China Watch

It is worth taking a moment to reflect on the thirty years since Tiananmen Square – the symbolic event which represents the crushing of opposition factions in China – to reflect on that country’s evolving economic position in the world.

How best to sum it up? Strategic planning and implementation at its best would perhaps be China’s own assessment. Long term world economic domination at its worst might be another analysis.

What has happened over these three decades to put China in such a strong pivotal position?

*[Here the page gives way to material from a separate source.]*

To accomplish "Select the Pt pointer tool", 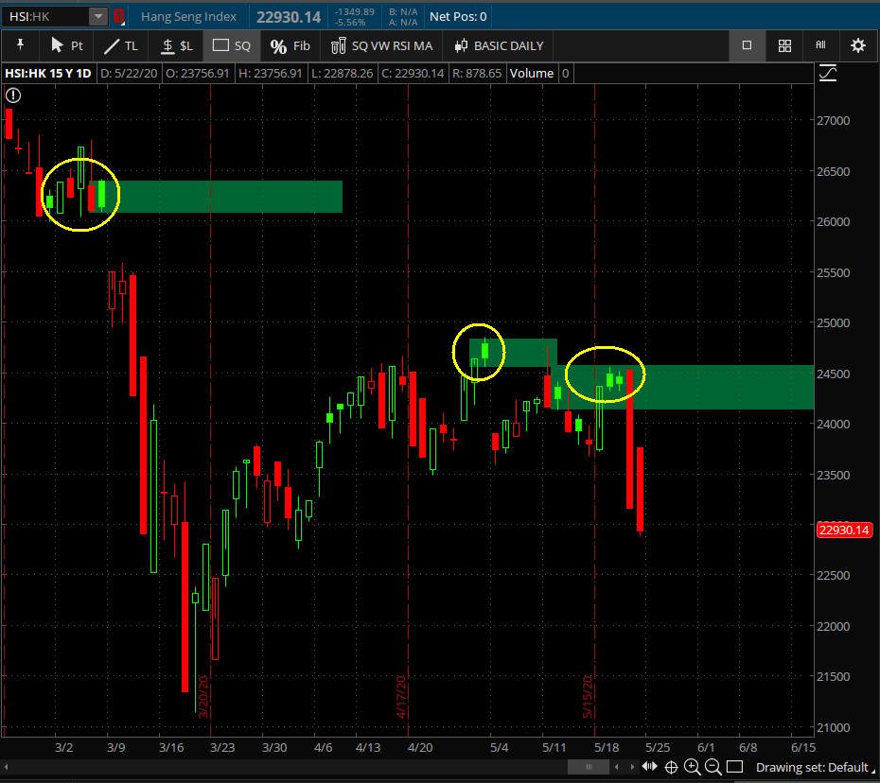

  • The Communist Party established firm control of China (that was the assertion at Tiananmen Square) and can use subsidies, trade discrimination and all relevant means to ensure the “Made in China 2025” policy can be ruthlessly pursued;
  • Free trade and open market rules apply to others, not China, ditto to its use of fossil fuels
  • Chinese firms are more or less free to operate wherever they like, but in China itself, any foreign firms must take on local partners and transfer technology to them
  • China’s autocratic leadership decides which industries to grow – with the aim of dominating world markets (steel production is a significant example)
  • China uses its territorial ambition to support trade and vice versa – for example in the South China Sea (through which one third of international shipping passes) and the goal of regaining control of Taiwan; through its Belt and Road initiative to control trade routes throughout Asia and into the West; and in its use its trade terms (usually including inter-governmental loans) to acquire ports and infrastructure throughout the world, for example in Africa
  • China controls certain resources like the rare earth elements used in so much IT hardware and uses this as a bargaining chip (pun intended)
  • China benefits from the easy access afforded to Chinese students to study abroad and gather valuable information on key technologies for use when they return home
  • China is subtle about use of enterprises such as Huawei that are ‘close’ to the State and not simply commercial organisations competing on the world stage.

What should be our sophisticated response to this? To do nothing and flounder in the face of ruthless ambition?

Of course not. Open market countries – where free markets decide the allocation of resources – should really wake up. China is playing the game differently and, economically, the rest of the world is paying the price.

Democracy and freedom, wiped out at Tiananmen Square, needs to be defended vigorously by a more canny economic strategy than our leaders currently are following, otherwise China will be completely dominant in world markets, able to grow continuously and see other countries shrink and decline. I’m not even sure that that is ultimately good for China and its citizens, never mind the rest of us.